« Des noms circulent », comme après chaque nouvelle élection. Monsieur ou madame Bidule sont pressentis pour former un gouvernement, lui du fait de sa jeunesse – symbole de renouveau de la vie politique, elle pour sa fibre écologique ou sociale. Des noms sont discutés, des contacts sont pris, autant d’hypothèses évaluées au moment où le Président Macron attribue, nous informe la presse, des « notes » à son équipe. Certains, mauvais élèves, ont pris trop de place dans les médias et ont agacé, d’autres se sont activement impliqués sur le terrain et ont été remarqués. Toute la réflexion sur l’équipe qui constituera le nouveau gouvernement et portera le programme du Président est alimentée par le souvenir des jets de tomates, insultes, appels à la révolte qu’on voit se multiplier partout où se déplace le Président. Emmanuel Macron, malgré 58% des suffrages exprimés lors du second tour de l’élection présidentielle, commence son nouveau mandat dans un climat de détestation populaire inédit.
Le journal Le Monde a le premier synthétisé un enseignement essentiel de l’élection présidentielle : le résultat net, une fois tout pris en compte, est de 38% des suffrages pour Emmanuel Macron. Marine Le Pen a convaincu 27% d’électeurs, et enfin 34% se sont abstenus ou ont voté blanc. L’adhésion réelle de la population au programme d’Emmanuel Macron est donc faible et il ne bénéficie plus de la dynamique de 2017.

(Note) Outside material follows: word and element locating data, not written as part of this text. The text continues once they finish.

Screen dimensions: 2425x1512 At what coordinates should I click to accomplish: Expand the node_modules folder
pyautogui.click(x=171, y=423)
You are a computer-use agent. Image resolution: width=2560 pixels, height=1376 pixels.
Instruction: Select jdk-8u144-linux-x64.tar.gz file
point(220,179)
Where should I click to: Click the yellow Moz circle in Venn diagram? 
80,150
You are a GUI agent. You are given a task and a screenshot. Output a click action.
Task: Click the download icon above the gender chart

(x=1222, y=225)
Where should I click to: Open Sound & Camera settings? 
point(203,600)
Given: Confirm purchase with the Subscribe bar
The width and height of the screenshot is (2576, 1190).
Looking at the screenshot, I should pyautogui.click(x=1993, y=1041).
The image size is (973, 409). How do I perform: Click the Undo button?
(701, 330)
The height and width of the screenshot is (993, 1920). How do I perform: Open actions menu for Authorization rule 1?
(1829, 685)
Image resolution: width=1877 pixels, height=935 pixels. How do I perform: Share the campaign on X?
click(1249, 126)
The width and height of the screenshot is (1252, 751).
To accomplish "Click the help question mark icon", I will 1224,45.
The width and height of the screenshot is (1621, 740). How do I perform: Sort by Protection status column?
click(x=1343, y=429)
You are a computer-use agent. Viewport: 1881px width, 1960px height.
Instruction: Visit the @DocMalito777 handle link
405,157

Sous la présidence de Nicolas Sarkozy, le « dégagisme », cette vague du ras-le-bol des Français vis-à-vis des hommes politiques, avait commencé à gonfler : ce Président a été « dégagé » en 2012, puis François Hollande s’est dégagé lui-même en ne se représentant pas en 2017. À chaque fois, la chute de la tête du monarque a apaisé la foule, autorisé quelques mois de calme et de renouveau. La réélection d’Emmanuel Macron n’a pas permis de trouver une de ces manifestations expiatrices. Si la loi des grands mouvements se maintient, il faudra qu’à un moment quand même, symboliquement, une nouvelle tête roule dans un baquet rempli de copeaux, place de la grève.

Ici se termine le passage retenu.